• [How to complete this task]: Retype the data exactly. Spelling and punctuation stay as they are.

(Recorded data)
###

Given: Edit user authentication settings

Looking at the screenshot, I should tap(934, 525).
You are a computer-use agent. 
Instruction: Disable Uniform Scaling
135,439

###

• [Solution for this task]:
Given: Edit user authentication settings

Looking at the screenshot, I should tap(934, 525).
You are a computer-use agent. 
Instruction: Disable Uniform Scaling
135,439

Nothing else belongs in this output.